Holos started as a mobile app. The idea was simple: your phone runs an ActivityPub server, and you own your data locally. No remote server holds your posts, your keys, or your followers list. If you are not familiar with how Holos works, there is an overview on holos.social.

But not everyone uses the Fediverse from their phone. Many people interact with Mastodon or other platforms primarily from their computer, through a web interface. For them, a mobile-only app is not really an option. A desktop version of Holos makes the project accessible to that audience.

Holos desktop showing an end-to-end encrypted conversation

What I am building

The desktop version of Holos uses the same codebase as the mobile app. It is not a separate project or a rewrite. The app runs inside Electron, with the ActivityPub server running in the background, just like on mobile. Your phone and your desktop use the same relay, the same tunnel, the same protocol.

Using Electron means the app bundles a full Chromium browser and a Node.js runtime. The builds are around 230-290 MB depending on the platform. That is large, but it is the tradeoff for reusing the entire mobile codebase without maintaining a second UI. As a solo developer, keeping a single project is the only realistic option.
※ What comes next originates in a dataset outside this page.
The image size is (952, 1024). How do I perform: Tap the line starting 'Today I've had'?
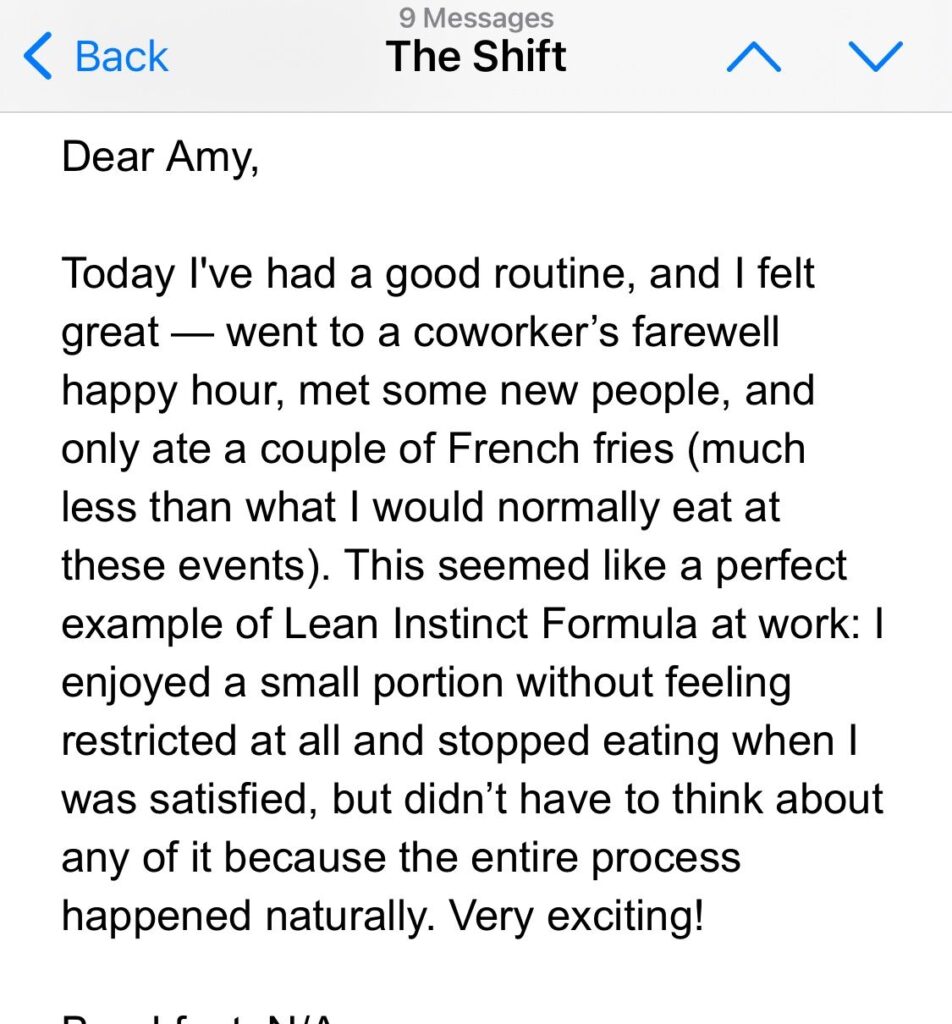pyautogui.click(x=437, y=274)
I currently have builds working for:

  • Linux (x64 and ARM64), as AppImage and .deb
  • macOS (Intel and Apple Silicon), as .dmg

Windows support is planned but not ready yet.

How it works

Like the mobile version, the desktop app runs a real ActivityPub server locally. When you launch Holos on your computer, it starts a Node.js backend that handles HTTP signatures, activity delivery, and all the federation logic. Your private keys stay on your machine. The relay server only provides a stable address and forwards incoming activities when your device is online.

The UI is the same React Native code that runs on mobile, adapted for larger screens. The navigation uses a permanent sidebar instead of bottom tabs. Posts are displayed in a centered column with a right panel for trending content on wide screens. Actions like compose, reply, or boost use toolbar buttons instead of floating action buttons.

The database is SQLite, same as mobile. On desktop it runs through better-sqlite3 instead of op-sqlite, but the schema and queries are identical. Your data stays in a local file on your computer.

What works today

The core features are functional. You can log in, see your timeline, post, reply, boost, like, search, manage notifications, and browse profiles.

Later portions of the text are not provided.